Anyway, when I saw the Mad Libs RSVP idea on Pinterest during one of my many wedding planning binge sessions, I knew immediately it was something we had to do.
I don't think this project requires much explanation. And unlike a lot of things on Pinterest, this was a very reasonable, doable project. We made the RSVP cards using Adobe InDesign, put four to a page, and had them printed at a local FedEx Store, where they also cut them for a nominal rate.
If I could do it again, I would either use thicker paper or add envelopes for the response cards. We used cardstock paper, which is thicker than printer paper, but something a little more durable would've been more effective. We printed the address on the back side of these cards and added postcard stamps to them. It saved same postage money, but a few of the RSVPs were pretty beat up by the time we got them. There were even one or two mailed that we never received.
My favorite part was getting these back in the mail, and wondering what the mailman thought reading them. It made me eager to run to the mailbox after work everyday. I've always loved getting mail, but this is probably one of the biggest examples of that because I was getting dozens of these responses over the course of a month.
And now, all of the responses are in a photo album we keep in our living room. I think it's better than a guestbook, because people could get creative and cute without having to try too hard or get really cheesy. There were a ton of innuendos and inside jokes. It was much appreciated. It was also nice because people who couldn't be there were still represented.

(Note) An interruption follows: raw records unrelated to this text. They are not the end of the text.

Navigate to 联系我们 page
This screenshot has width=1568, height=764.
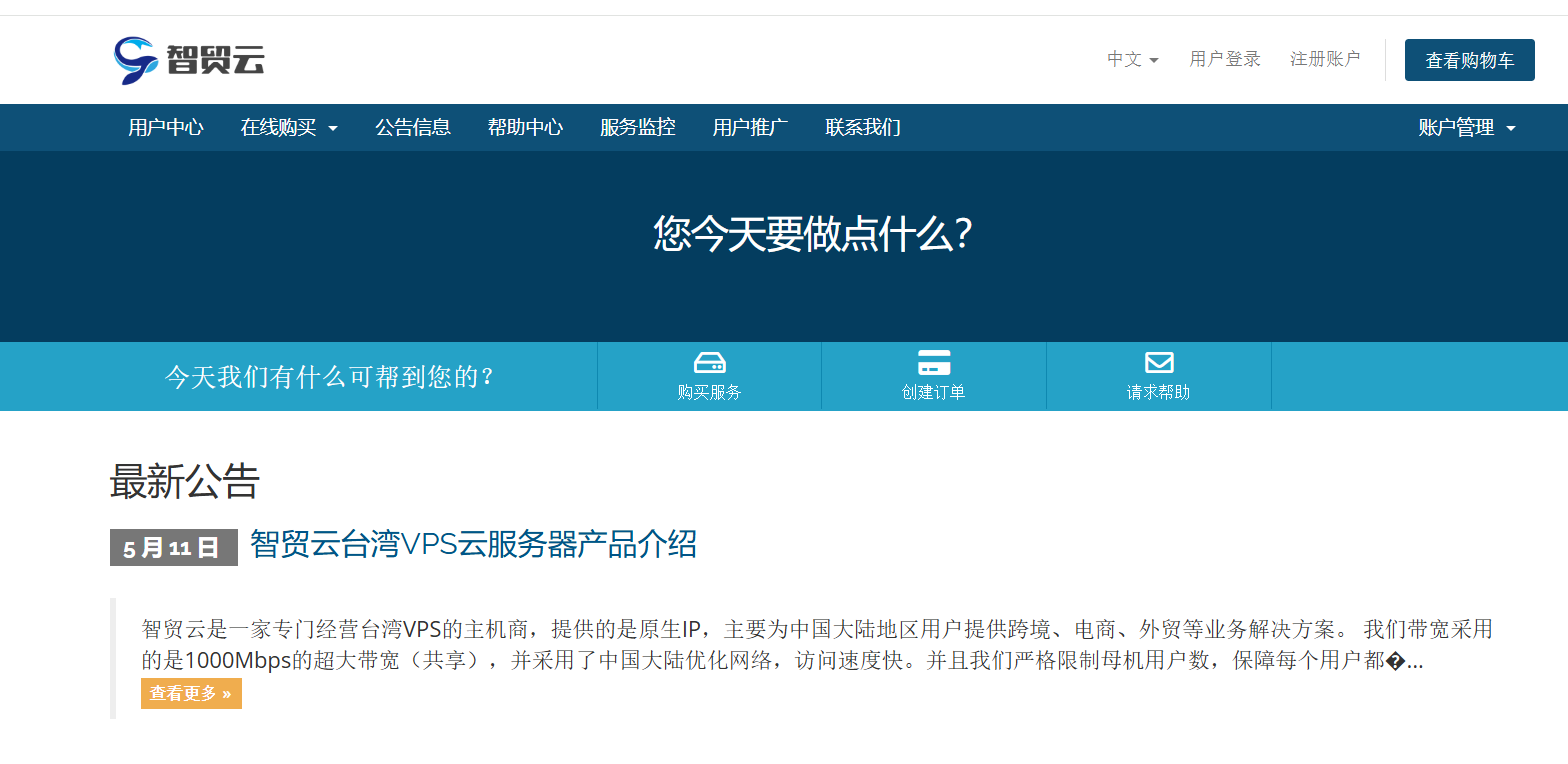click(x=863, y=127)
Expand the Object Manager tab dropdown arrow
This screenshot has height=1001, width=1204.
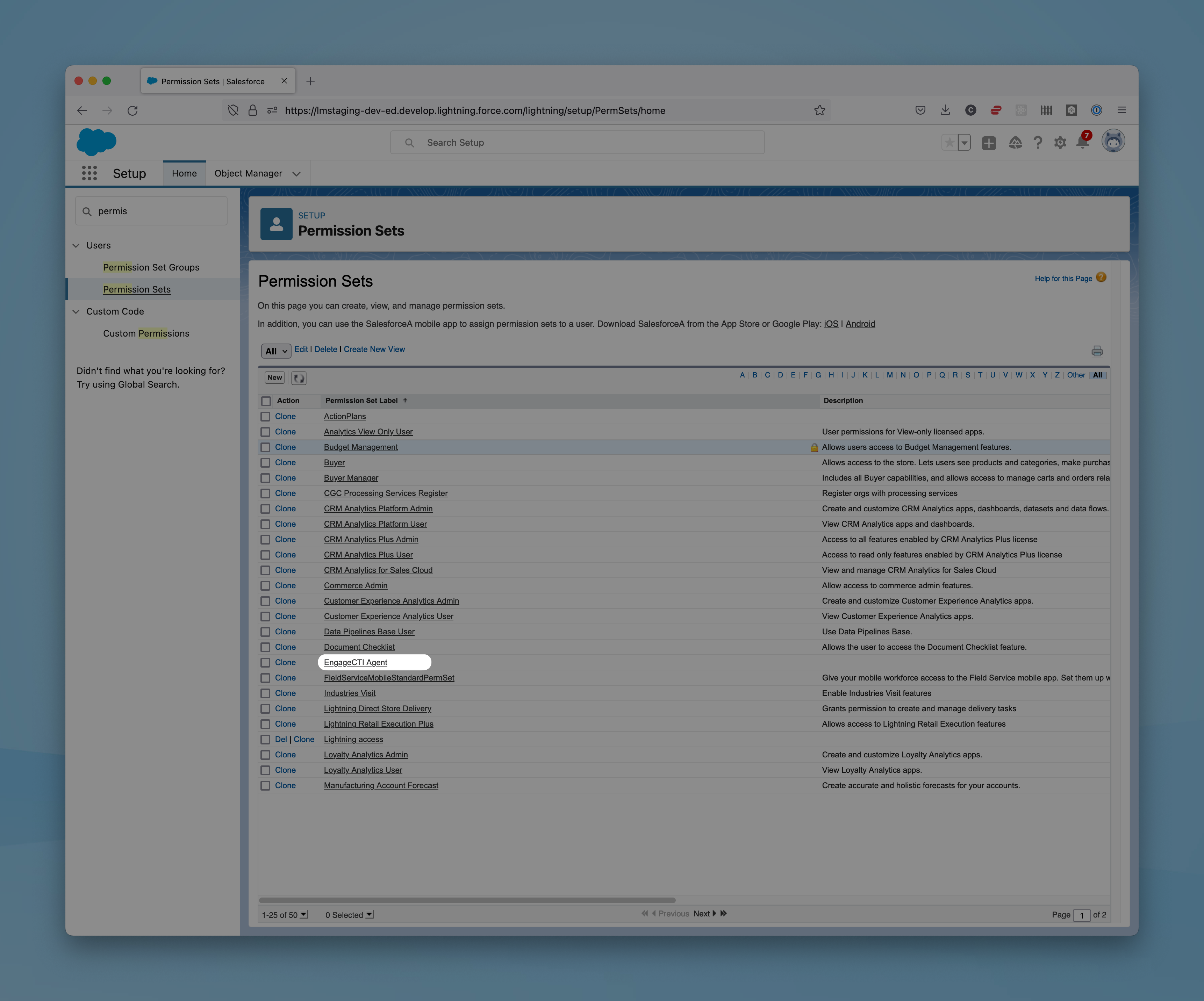296,174
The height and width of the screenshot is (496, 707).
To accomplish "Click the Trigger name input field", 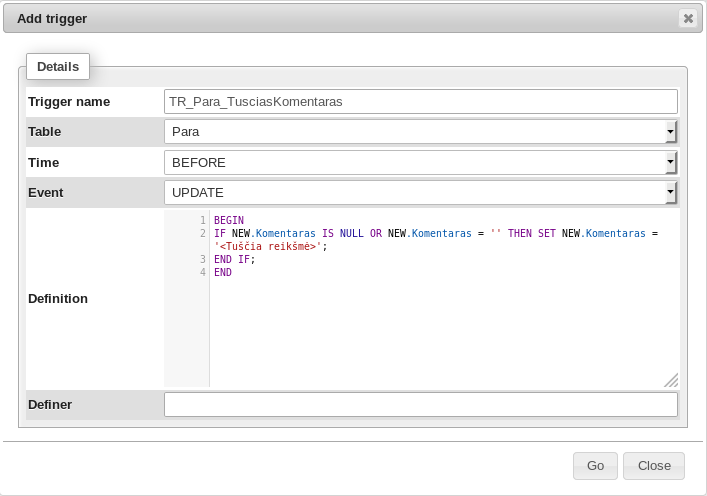I will click(420, 101).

What I realize now is that maybe this project wasn't as older generation friendly. Family members participated, of course, but it was our high school and college friends that really went running with the Mad Libs idea. For instance, a lot of family members and family friends wrote "walk" down the aisle. Of course we were walking! Perhaps they didn't understand or didn't care to be more creative.
I'm still glad I did it, though.
What are some of the most memorable wedding invitations you've received?